Records from a dataset:
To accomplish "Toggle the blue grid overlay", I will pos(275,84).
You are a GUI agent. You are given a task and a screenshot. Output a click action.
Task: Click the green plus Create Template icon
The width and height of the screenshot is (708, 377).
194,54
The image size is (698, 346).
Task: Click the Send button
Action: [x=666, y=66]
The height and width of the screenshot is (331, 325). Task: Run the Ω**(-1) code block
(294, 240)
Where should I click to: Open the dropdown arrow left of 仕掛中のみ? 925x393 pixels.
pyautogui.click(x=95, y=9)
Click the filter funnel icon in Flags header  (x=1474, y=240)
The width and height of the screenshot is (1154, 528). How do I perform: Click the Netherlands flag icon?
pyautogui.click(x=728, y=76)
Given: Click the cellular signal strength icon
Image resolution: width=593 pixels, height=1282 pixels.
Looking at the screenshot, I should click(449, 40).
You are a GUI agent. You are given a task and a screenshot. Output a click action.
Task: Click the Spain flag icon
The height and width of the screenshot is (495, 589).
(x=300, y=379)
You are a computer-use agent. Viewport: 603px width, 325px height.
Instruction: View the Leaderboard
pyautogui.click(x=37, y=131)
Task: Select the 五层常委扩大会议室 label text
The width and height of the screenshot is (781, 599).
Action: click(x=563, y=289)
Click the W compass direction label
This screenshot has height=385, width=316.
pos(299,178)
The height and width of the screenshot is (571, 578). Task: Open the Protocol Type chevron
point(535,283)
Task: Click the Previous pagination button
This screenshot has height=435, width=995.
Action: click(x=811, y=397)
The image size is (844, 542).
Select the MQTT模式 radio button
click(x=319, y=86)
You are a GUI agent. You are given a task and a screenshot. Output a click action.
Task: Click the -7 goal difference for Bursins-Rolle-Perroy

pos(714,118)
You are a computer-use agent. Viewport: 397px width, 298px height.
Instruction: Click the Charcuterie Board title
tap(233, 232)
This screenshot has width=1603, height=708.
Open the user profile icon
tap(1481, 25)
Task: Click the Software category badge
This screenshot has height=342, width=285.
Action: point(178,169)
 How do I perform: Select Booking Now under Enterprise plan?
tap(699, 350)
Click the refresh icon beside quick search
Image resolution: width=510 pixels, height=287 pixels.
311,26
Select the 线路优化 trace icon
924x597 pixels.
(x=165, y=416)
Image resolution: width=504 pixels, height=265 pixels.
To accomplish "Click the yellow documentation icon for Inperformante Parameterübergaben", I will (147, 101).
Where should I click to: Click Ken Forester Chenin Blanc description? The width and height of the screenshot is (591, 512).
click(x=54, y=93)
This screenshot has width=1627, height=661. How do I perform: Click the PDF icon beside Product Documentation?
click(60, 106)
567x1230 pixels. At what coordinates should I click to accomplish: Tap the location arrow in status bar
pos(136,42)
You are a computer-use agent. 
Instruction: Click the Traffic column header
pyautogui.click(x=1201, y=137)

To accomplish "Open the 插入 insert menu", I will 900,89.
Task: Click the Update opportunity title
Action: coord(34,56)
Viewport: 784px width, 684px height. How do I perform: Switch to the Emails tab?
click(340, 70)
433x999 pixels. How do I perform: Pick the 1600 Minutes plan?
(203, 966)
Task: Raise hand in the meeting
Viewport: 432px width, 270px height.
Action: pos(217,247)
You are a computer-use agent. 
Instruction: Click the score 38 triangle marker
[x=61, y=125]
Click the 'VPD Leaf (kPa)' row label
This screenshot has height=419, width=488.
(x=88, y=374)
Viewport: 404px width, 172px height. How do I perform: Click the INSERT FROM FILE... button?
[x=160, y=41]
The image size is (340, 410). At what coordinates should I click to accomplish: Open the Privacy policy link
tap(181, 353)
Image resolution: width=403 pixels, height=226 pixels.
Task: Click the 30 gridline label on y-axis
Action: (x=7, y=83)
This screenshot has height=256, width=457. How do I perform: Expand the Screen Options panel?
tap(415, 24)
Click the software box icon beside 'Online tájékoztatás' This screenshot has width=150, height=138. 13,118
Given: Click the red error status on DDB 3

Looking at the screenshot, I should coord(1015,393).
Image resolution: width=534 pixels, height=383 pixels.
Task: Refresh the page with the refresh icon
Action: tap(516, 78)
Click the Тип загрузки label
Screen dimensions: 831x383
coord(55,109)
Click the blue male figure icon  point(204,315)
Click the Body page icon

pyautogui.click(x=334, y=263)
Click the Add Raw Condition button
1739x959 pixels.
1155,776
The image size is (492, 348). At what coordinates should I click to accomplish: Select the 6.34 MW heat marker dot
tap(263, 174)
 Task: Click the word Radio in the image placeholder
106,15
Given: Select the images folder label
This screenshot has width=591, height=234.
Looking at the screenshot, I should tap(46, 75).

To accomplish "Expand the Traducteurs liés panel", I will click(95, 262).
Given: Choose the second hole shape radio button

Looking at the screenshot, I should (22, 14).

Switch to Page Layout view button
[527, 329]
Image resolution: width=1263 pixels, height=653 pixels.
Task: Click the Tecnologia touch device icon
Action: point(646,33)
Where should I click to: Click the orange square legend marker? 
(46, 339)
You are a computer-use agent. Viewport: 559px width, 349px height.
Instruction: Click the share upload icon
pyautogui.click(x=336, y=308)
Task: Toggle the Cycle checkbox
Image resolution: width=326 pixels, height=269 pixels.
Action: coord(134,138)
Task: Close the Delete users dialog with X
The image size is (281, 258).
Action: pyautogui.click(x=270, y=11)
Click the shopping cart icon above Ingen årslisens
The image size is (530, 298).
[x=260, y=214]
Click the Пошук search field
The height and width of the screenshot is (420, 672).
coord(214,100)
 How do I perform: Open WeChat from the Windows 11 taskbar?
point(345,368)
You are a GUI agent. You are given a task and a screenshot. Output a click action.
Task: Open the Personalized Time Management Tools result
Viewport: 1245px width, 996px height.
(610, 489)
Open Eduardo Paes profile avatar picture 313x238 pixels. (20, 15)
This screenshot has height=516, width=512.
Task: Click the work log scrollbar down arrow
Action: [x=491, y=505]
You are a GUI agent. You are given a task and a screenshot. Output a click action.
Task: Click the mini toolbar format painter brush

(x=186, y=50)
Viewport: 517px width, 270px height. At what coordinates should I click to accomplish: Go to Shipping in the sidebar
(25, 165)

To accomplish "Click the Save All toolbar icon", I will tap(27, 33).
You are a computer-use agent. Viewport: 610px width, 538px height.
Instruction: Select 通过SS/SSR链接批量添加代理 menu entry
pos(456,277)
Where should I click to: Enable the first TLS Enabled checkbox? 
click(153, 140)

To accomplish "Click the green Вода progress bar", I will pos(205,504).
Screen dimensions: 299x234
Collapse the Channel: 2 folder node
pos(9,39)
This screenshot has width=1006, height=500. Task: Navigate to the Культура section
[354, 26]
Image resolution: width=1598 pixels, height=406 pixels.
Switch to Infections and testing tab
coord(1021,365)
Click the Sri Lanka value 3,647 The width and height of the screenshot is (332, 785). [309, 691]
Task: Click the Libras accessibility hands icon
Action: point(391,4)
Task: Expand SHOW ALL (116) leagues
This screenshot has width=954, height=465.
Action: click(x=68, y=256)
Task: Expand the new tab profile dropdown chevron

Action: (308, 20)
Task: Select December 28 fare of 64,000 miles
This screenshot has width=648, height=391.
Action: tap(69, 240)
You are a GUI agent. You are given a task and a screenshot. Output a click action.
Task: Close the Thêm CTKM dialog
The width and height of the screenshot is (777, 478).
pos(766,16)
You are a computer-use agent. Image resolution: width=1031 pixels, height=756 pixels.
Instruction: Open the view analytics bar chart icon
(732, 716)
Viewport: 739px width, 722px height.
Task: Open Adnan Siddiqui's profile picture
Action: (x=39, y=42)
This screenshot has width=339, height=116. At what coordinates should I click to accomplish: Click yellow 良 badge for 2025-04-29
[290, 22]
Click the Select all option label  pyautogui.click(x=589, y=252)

ASSIGNMENT:
Please print the data above exactly as it appears.

ANSWER FOR THE TASK:
To accomplish "Toggle the blue grid overlay", I will pos(275,84).
You are a GUI agent. You are given a task and a screenshot. Output a click action.
Task: Click the green plus Create Template icon
The width and height of the screenshot is (708, 377).
194,54
The image size is (698, 346).
Task: Click the Send button
Action: [x=666, y=66]
The height and width of the screenshot is (331, 325). Task: Run the Ω**(-1) code block
(294, 240)
Where should I click to: Open the dropdown arrow left of 仕掛中のみ? 925x393 pixels.
pyautogui.click(x=95, y=9)
Click the filter funnel icon in Flags header  (x=1474, y=240)
The width and height of the screenshot is (1154, 528). How do I perform: Click the Netherlands flag icon?
pyautogui.click(x=728, y=76)
Given: Click the cellular signal strength icon
Image resolution: width=593 pixels, height=1282 pixels.
Looking at the screenshot, I should click(449, 40).
You are a GUI agent. You are given a task and a screenshot. Output a click action.
Task: Click the Spain flag icon
The height and width of the screenshot is (495, 589).
(x=300, y=379)
You are a computer-use agent. Viewport: 603px width, 325px height.
Instruction: View the Leaderboard
pyautogui.click(x=37, y=131)
Task: Select the 五层常委扩大会议室 label text
The width and height of the screenshot is (781, 599).
Action: click(x=563, y=289)
Click the W compass direction label
This screenshot has height=385, width=316.
pos(299,178)
The height and width of the screenshot is (571, 578). Task: Open the Protocol Type chevron
point(535,283)
Task: Click the Previous pagination button
This screenshot has height=435, width=995.
Action: click(x=811, y=397)
The image size is (844, 542).
Select the MQTT模式 radio button
click(x=319, y=86)
You are a GUI agent. You are given a task and a screenshot. Output a click action.
Task: Click the -7 goal difference for Bursins-Rolle-Perroy

pos(714,118)
You are a computer-use agent. Viewport: 397px width, 298px height.
Instruction: Click the Charcuterie Board title
tap(233, 232)
This screenshot has width=1603, height=708.
Open the user profile icon
tap(1481, 25)
Task: Click the Software category badge
This screenshot has height=342, width=285.
Action: point(178,169)
 How do I perform: Select Booking Now under Enterprise plan?
tap(699, 350)
Click the refresh icon beside quick search
Image resolution: width=510 pixels, height=287 pixels.
311,26
Select the 线路优化 trace icon
924x597 pixels.
(x=165, y=416)
Image resolution: width=504 pixels, height=265 pixels.
To accomplish "Click the yellow documentation icon for Inperformante Parameterübergaben", I will (147, 101).
Where should I click to: Click Ken Forester Chenin Blanc description? The width and height of the screenshot is (591, 512).
click(x=54, y=93)
This screenshot has width=1627, height=661. How do I perform: Click the PDF icon beside Product Documentation?
click(60, 106)
567x1230 pixels. At what coordinates should I click to accomplish: Tap the location arrow in status bar
pos(136,42)
You are a computer-use agent. 
Instruction: Click the Traffic column header
pyautogui.click(x=1201, y=137)

To accomplish "Open the 插入 insert menu", I will 900,89.
Task: Click the Update opportunity title
Action: coord(34,56)
Viewport: 784px width, 684px height. How do I perform: Switch to the Emails tab?
click(340, 70)
433x999 pixels. How do I perform: Pick the 1600 Minutes plan?
(203, 966)
Task: Raise hand in the meeting
Viewport: 432px width, 270px height.
Action: pos(217,247)
You are a computer-use agent. 
Instruction: Click the score 38 triangle marker
[x=61, y=125]
Click the 'VPD Leaf (kPa)' row label
This screenshot has height=419, width=488.
(x=88, y=374)
Viewport: 404px width, 172px height. How do I perform: Click the INSERT FROM FILE... button?
[x=160, y=41]
The image size is (340, 410). At what coordinates should I click to accomplish: Open the Privacy policy link
tap(181, 353)
Image resolution: width=403 pixels, height=226 pixels.
Task: Click the 30 gridline label on y-axis
Action: (x=7, y=83)
This screenshot has height=256, width=457. How do I perform: Expand the Screen Options panel?
tap(415, 24)
Click the software box icon beside 'Online tájékoztatás' This screenshot has width=150, height=138. 13,118
Given: Click the red error status on DDB 3

Looking at the screenshot, I should coord(1015,393).
Image resolution: width=534 pixels, height=383 pixels.
Task: Refresh the page with the refresh icon
Action: tap(516, 78)
Click the Тип загрузки label
Screen dimensions: 831x383
coord(55,109)
Click the blue male figure icon  point(204,315)
Click the Body page icon

pyautogui.click(x=334, y=263)
Click the Add Raw Condition button
1739x959 pixels.
1155,776
The image size is (492, 348). At what coordinates should I click to accomplish: Select the 6.34 MW heat marker dot
tap(263, 174)
 Task: Click the word Radio in the image placeholder
106,15
Given: Select the images folder label
This screenshot has width=591, height=234.
Looking at the screenshot, I should tap(46, 75).

To accomplish "Expand the Traducteurs liés panel", I will click(95, 262).
Given: Choose the second hole shape radio button

Looking at the screenshot, I should (22, 14).

Switch to Page Layout view button
[527, 329]
Image resolution: width=1263 pixels, height=653 pixels.
Task: Click the Tecnologia touch device icon
Action: point(646,33)
Where should I click to: Click the orange square legend marker? 
(46, 339)
You are a computer-use agent. Viewport: 559px width, 349px height.
Instruction: Click the share upload icon
pyautogui.click(x=336, y=308)
Task: Toggle the Cycle checkbox
Image resolution: width=326 pixels, height=269 pixels.
Action: coord(134,138)
Task: Close the Delete users dialog with X
The image size is (281, 258).
Action: pyautogui.click(x=270, y=11)
Click the shopping cart icon above Ingen årslisens
The image size is (530, 298).
[x=260, y=214]
Click the Пошук search field
The height and width of the screenshot is (420, 672).
coord(214,100)
 How do I perform: Open WeChat from the Windows 11 taskbar?
point(345,368)
You are a GUI agent. You are given a task and a screenshot. Output a click action.
Task: Open the Personalized Time Management Tools result
Viewport: 1245px width, 996px height.
(610, 489)
Open Eduardo Paes profile avatar picture 313x238 pixels. (20, 15)
This screenshot has height=516, width=512.
Task: Click the work log scrollbar down arrow
Action: [x=491, y=505]
You are a GUI agent. You are given a task and a screenshot. Output a click action.
Task: Click the mini toolbar format painter brush

(x=186, y=50)
Viewport: 517px width, 270px height. At what coordinates should I click to accomplish: Go to Shipping in the sidebar
(25, 165)

To accomplish "Click the Save All toolbar icon", I will tap(27, 33).
You are a computer-use agent. Viewport: 610px width, 538px height.
Instruction: Select 通过SS/SSR链接批量添加代理 menu entry
pos(456,277)
Where should I click to: Enable the first TLS Enabled checkbox? 
click(153, 140)

To accomplish "Click the green Вода progress bar", I will pos(205,504).
Screen dimensions: 299x234
Collapse the Channel: 2 folder node
pos(9,39)
This screenshot has width=1006, height=500. Task: Navigate to the Культура section
[354, 26]
Image resolution: width=1598 pixels, height=406 pixels.
Switch to Infections and testing tab
coord(1021,365)
Click the Sri Lanka value 3,647 The width and height of the screenshot is (332, 785). [309, 691]
Task: Click the Libras accessibility hands icon
Action: point(391,4)
Task: Expand SHOW ALL (116) leagues
This screenshot has width=954, height=465.
Action: click(x=68, y=256)
Task: Expand the new tab profile dropdown chevron

Action: (308, 20)
Task: Select December 28 fare of 64,000 miles
This screenshot has width=648, height=391.
Action: tap(69, 240)
You are a GUI agent. You are given a task and a screenshot. Output a click action.
Task: Close the Thêm CTKM dialog
The width and height of the screenshot is (777, 478).
pos(766,16)
You are a computer-use agent. Image resolution: width=1031 pixels, height=756 pixels.
Instruction: Open the view analytics bar chart icon
(732, 716)
Viewport: 739px width, 722px height.
Task: Open Adnan Siddiqui's profile picture
Action: (x=39, y=42)
This screenshot has width=339, height=116. At what coordinates should I click to accomplish: Click yellow 良 badge for 2025-04-29
[290, 22]
Click the Select all option label  pyautogui.click(x=589, y=252)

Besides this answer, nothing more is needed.